Beringer tells The Times that “it is in the profession’s own interest now to move away from a legalistic approach to a broader business ethics approach”.
Stephen Mayson, a member of the task force and an honorary professor at University College London, adds: “We should not turn a blind eye to solicitors who facilitate or support the movement of illicit wealth on the basis of a disingenuous claim that their professional ethics require them to recognise a ‘right to representation’ or that the ‘best interests’ of their client are paramount.”
Tony Williams, principal at Jomati consultants and a former managing partner at Clifford Chance, supports some of the recommendations, accepting that firms should be “more inquisitive” as to the source of a client’s funds.

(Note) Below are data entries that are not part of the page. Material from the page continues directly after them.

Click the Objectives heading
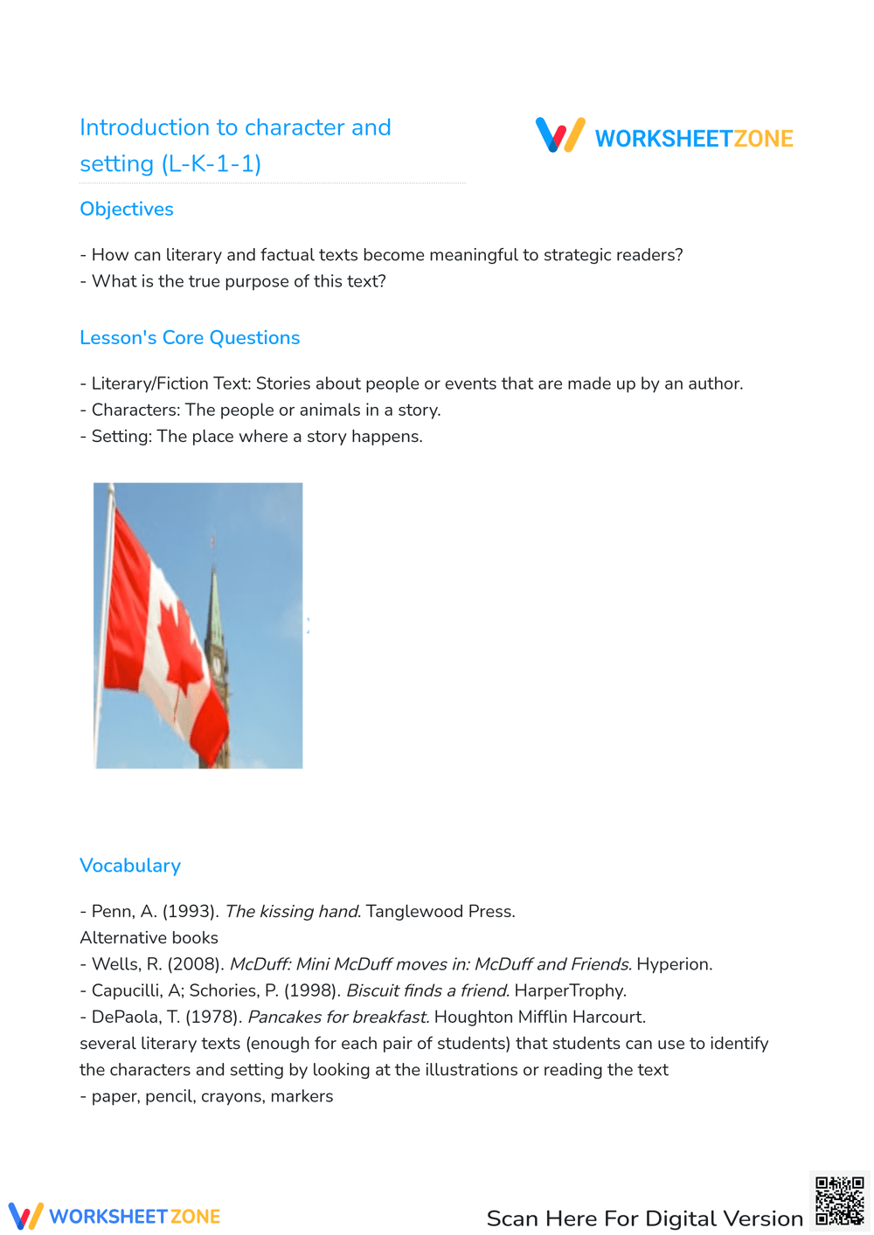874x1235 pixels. [x=127, y=210]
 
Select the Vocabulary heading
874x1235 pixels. [x=130, y=866]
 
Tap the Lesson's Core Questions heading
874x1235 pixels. [x=190, y=338]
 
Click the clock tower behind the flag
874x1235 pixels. [x=216, y=646]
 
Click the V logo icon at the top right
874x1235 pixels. [x=559, y=135]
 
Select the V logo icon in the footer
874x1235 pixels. [x=25, y=1216]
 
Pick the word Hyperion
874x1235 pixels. [x=674, y=964]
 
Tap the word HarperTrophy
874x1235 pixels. [x=570, y=990]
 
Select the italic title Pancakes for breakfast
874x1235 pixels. [x=338, y=1017]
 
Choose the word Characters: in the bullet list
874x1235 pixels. [x=135, y=411]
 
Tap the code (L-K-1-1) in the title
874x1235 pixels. [x=212, y=164]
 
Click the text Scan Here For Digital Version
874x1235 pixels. [x=644, y=1218]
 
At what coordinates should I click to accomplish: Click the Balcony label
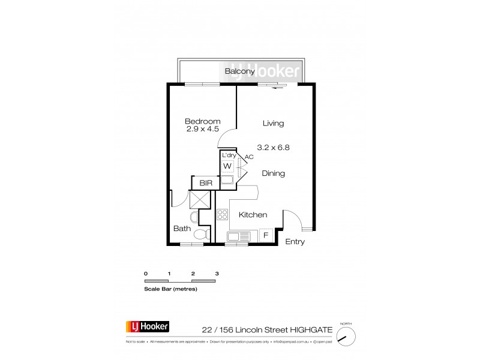(241, 71)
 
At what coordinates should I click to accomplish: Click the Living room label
(273, 123)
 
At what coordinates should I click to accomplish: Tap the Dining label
(273, 173)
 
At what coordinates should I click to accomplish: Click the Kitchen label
(253, 215)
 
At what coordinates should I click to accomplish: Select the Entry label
(295, 242)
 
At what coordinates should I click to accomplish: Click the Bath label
(182, 229)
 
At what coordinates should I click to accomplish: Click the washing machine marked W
(227, 166)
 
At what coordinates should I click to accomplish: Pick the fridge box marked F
(265, 235)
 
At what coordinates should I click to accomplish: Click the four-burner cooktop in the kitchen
(222, 214)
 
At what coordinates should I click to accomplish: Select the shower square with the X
(199, 199)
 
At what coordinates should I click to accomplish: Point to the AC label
(249, 157)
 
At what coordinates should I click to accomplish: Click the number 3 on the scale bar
(217, 273)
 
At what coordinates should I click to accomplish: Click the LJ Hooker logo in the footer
(147, 326)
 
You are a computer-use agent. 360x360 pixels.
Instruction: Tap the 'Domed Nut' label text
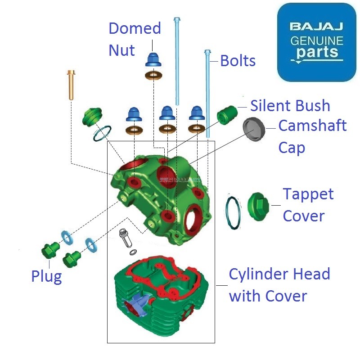pyautogui.click(x=135, y=39)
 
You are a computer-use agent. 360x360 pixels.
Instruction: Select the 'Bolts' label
pyautogui.click(x=238, y=61)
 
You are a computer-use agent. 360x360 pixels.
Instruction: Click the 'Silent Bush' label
pyautogui.click(x=290, y=106)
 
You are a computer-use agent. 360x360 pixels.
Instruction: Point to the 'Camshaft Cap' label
pyautogui.click(x=312, y=136)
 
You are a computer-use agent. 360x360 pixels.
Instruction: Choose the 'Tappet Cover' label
pyautogui.click(x=308, y=205)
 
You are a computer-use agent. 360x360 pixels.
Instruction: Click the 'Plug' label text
pyautogui.click(x=46, y=276)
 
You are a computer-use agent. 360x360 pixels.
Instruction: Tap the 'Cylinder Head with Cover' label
pyautogui.click(x=279, y=285)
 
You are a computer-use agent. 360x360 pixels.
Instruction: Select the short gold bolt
pyautogui.click(x=71, y=85)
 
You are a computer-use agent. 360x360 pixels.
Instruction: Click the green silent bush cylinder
pyautogui.click(x=227, y=115)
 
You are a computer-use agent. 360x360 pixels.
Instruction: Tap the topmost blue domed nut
pyautogui.click(x=153, y=60)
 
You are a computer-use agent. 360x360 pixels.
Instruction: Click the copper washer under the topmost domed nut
pyautogui.click(x=153, y=75)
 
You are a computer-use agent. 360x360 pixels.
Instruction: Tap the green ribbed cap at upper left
pyautogui.click(x=91, y=117)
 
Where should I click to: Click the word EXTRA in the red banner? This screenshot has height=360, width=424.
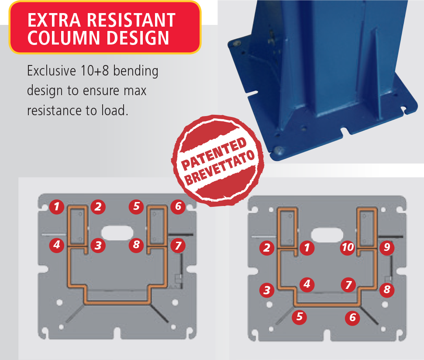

But he insists that the administration of justice requires that individuals — “however odious” — have access to appropriate legal advice and advocacy.
Richard Atkinson, president of the Law Society of England and Wales, also supports firms in their decisions to act for certain clients. “Lawyers have a duty to uphold the rule of law, which includes maintaining access to justice, even if acting for a particular client may not be popular.”
He stresses that “it is imperative that lawyers are not identified with their clients or their clients’ causes”.
Joe Powell, a Labour MP and chair of the all-party parliamentary group on anti-corruption and responsible tax, argues there is a “clear regulatory gap when it comes to legal professionals enabling questionable clients”.
Representing individuals with suspect wealth or links to corruption, he says, “casts a shadow over the entire UK legal system, eroding public trust and political confidence”.